#### What is required:
Your answer should reproduce every line of the material in which the word "Декабрь" occurs.

#### Supplied data:
□ □ □ □ □
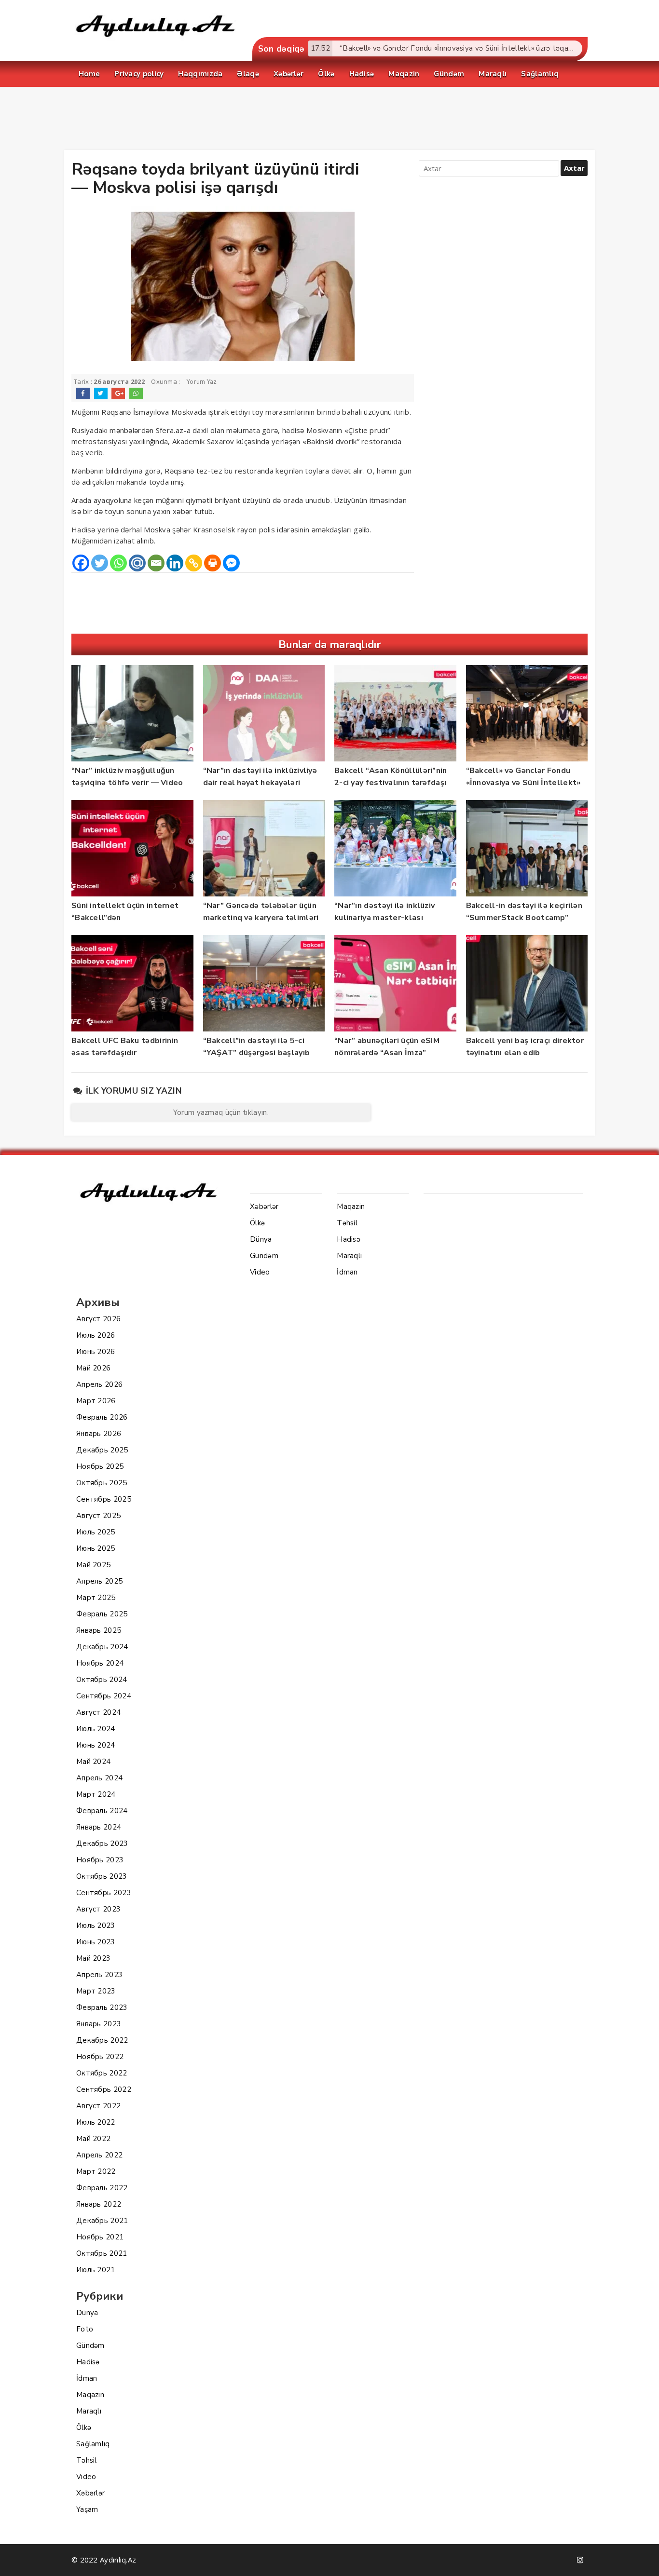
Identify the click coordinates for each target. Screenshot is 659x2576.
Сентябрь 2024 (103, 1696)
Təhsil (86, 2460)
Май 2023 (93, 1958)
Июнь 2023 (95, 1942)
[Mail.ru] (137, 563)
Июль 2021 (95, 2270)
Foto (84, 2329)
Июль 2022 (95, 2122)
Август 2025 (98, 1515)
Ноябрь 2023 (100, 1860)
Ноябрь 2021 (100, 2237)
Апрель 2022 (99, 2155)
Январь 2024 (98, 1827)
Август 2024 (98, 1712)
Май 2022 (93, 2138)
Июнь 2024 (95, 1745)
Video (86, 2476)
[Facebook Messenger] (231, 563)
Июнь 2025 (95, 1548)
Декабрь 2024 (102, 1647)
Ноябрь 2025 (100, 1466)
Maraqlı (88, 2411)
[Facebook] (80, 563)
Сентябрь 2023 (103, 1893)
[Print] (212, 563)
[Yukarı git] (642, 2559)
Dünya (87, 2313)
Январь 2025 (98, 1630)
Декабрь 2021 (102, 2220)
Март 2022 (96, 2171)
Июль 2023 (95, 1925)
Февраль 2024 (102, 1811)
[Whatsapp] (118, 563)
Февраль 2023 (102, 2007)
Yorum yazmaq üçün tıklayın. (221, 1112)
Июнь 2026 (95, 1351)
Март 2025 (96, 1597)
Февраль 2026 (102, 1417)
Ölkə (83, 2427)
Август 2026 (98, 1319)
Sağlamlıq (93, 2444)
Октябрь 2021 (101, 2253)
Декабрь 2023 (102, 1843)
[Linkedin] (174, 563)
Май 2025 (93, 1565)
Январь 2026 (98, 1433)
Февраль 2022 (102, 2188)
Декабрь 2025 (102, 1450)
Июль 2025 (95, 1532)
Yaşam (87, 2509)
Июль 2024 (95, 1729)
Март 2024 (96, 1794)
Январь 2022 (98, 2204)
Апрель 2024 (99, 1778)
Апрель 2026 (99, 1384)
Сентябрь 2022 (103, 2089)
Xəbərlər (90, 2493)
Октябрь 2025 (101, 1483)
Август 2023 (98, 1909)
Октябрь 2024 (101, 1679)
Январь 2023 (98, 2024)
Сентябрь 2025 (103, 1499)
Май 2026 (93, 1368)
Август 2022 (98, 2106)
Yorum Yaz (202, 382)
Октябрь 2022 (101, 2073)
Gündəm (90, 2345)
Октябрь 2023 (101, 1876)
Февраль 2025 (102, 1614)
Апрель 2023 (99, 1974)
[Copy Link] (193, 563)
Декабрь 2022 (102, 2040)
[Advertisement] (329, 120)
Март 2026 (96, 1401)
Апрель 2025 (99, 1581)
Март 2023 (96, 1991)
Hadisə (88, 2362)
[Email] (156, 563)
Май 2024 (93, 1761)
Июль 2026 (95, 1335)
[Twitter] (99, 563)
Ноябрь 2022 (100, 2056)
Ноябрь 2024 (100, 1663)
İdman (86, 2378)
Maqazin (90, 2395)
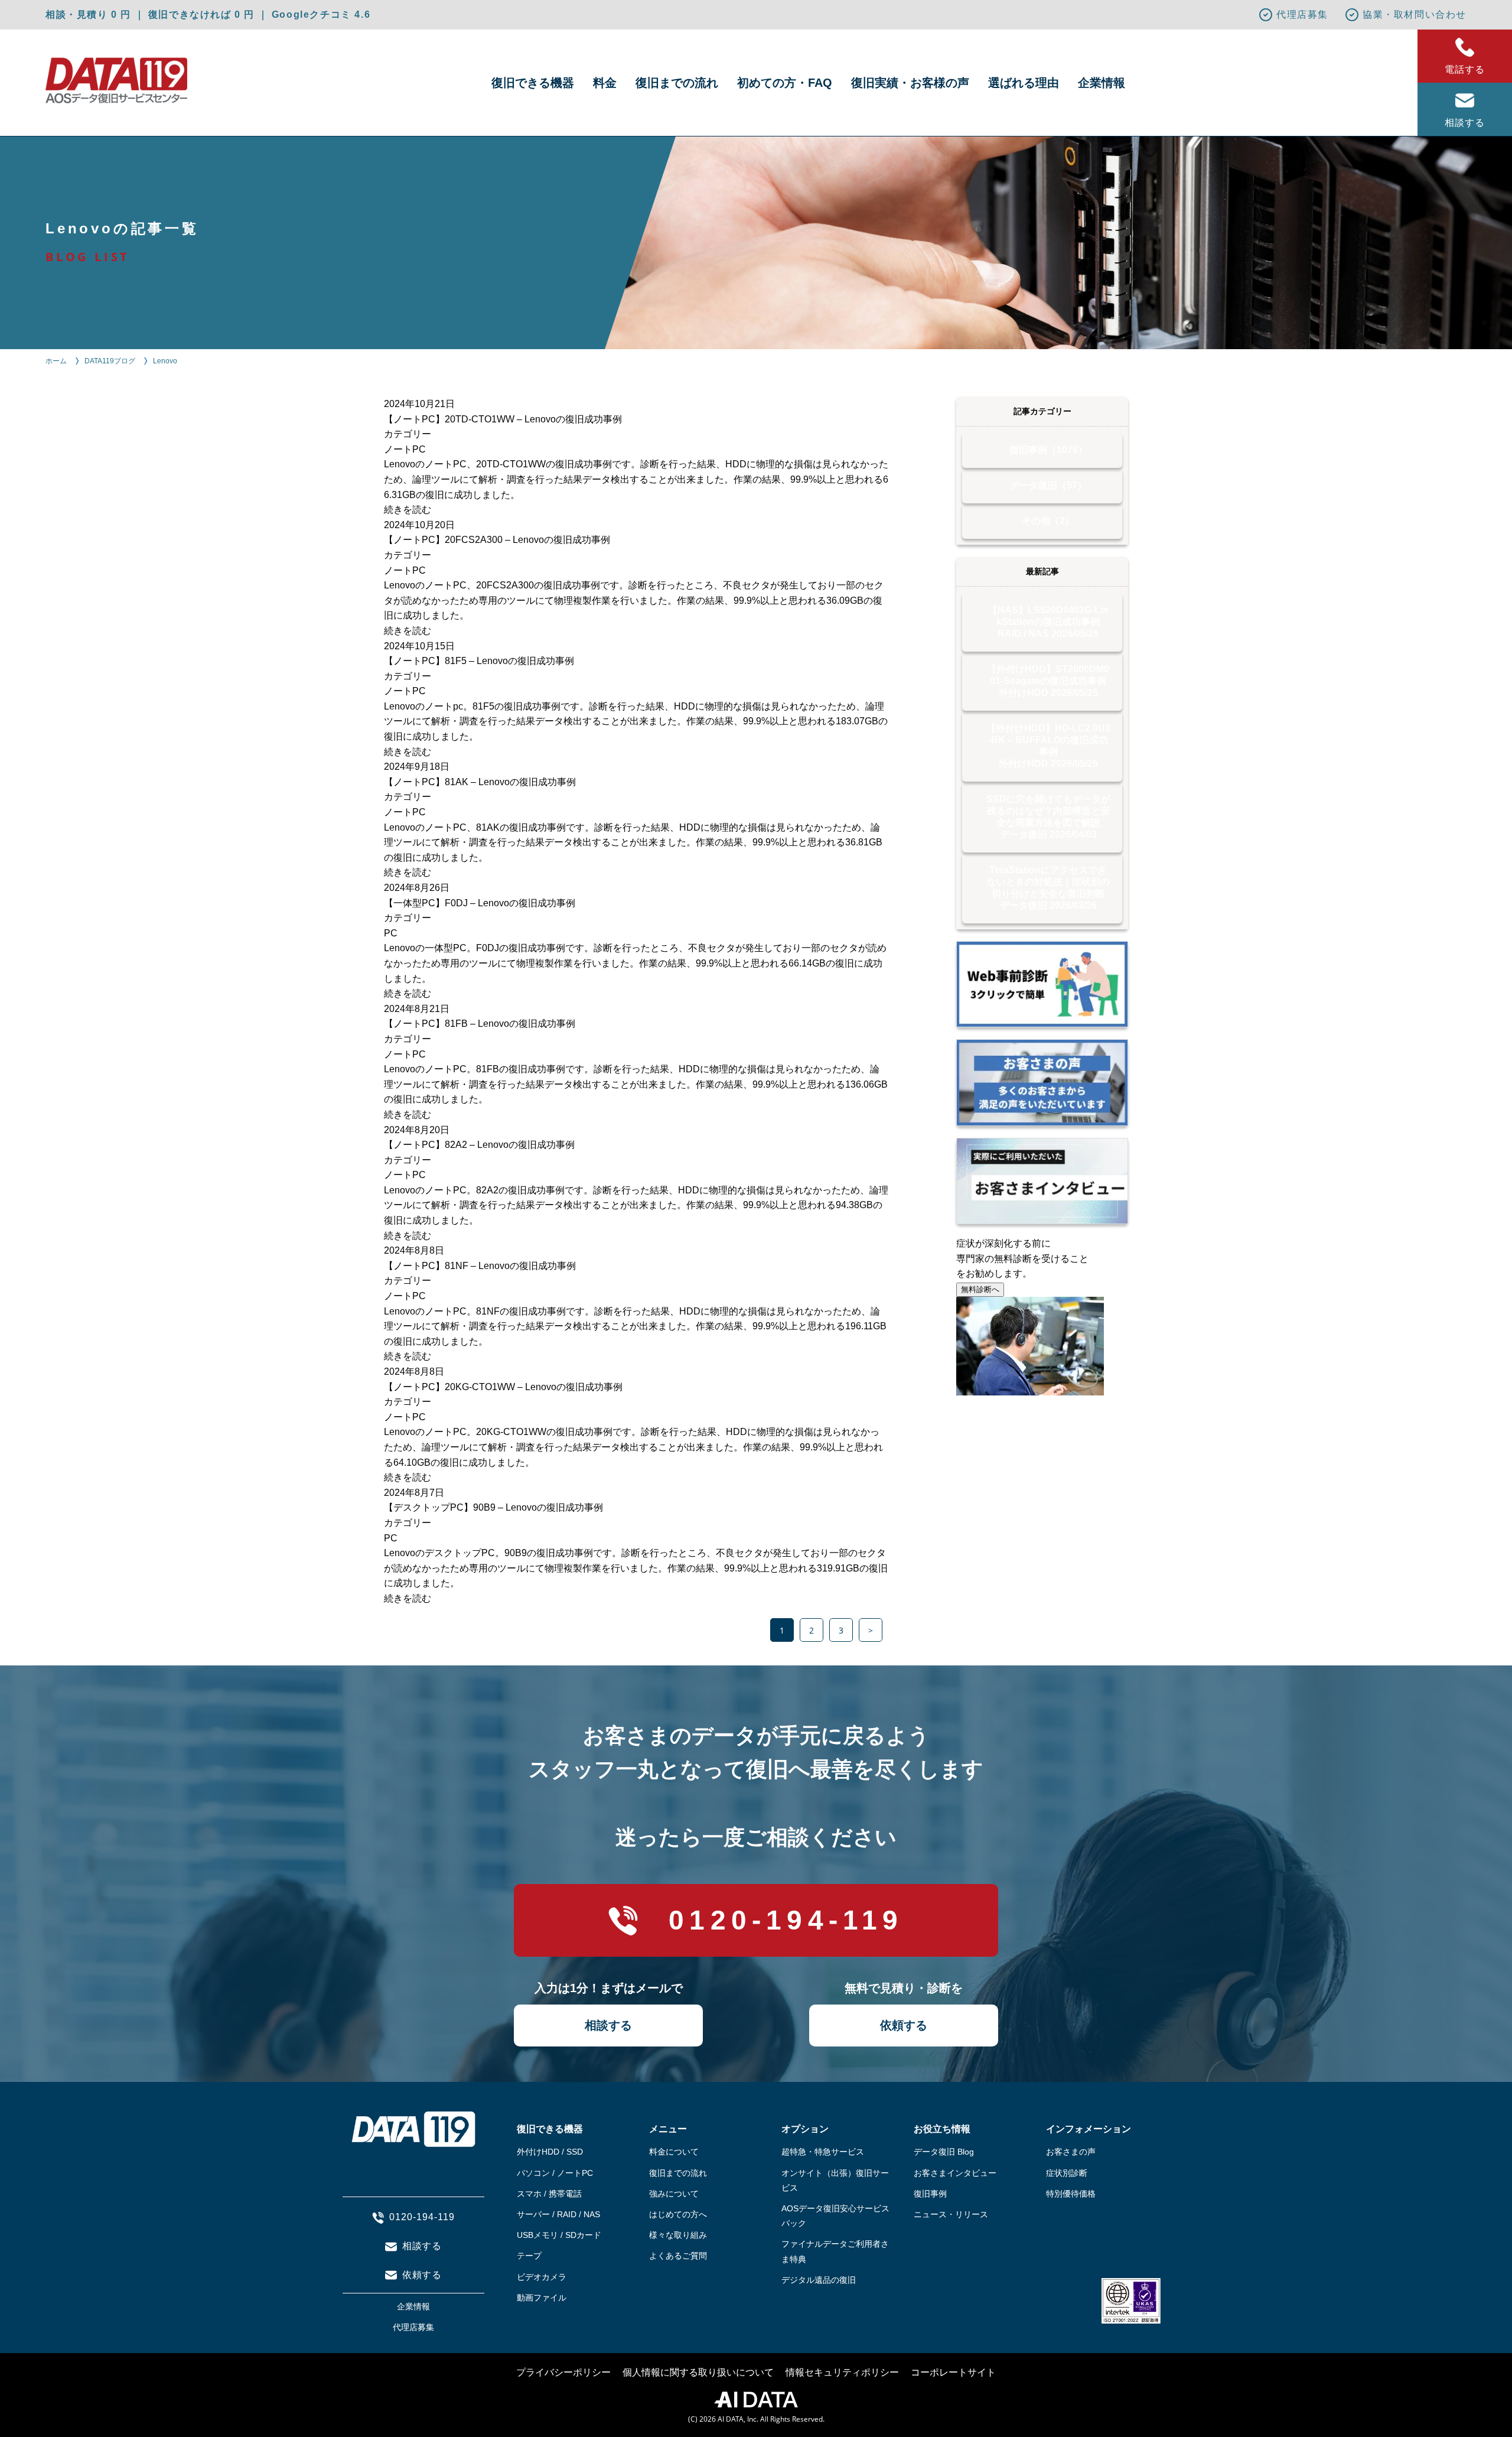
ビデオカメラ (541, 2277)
□ □ □ □ □
#### Result for this exercise:
Декабрь 2024 (102, 1647)
Декабрь 2021 (102, 2220)
Декабрь 2023 (102, 1843)
Декабрь 2025 (102, 1450)
Декабрь 2022 (102, 2040)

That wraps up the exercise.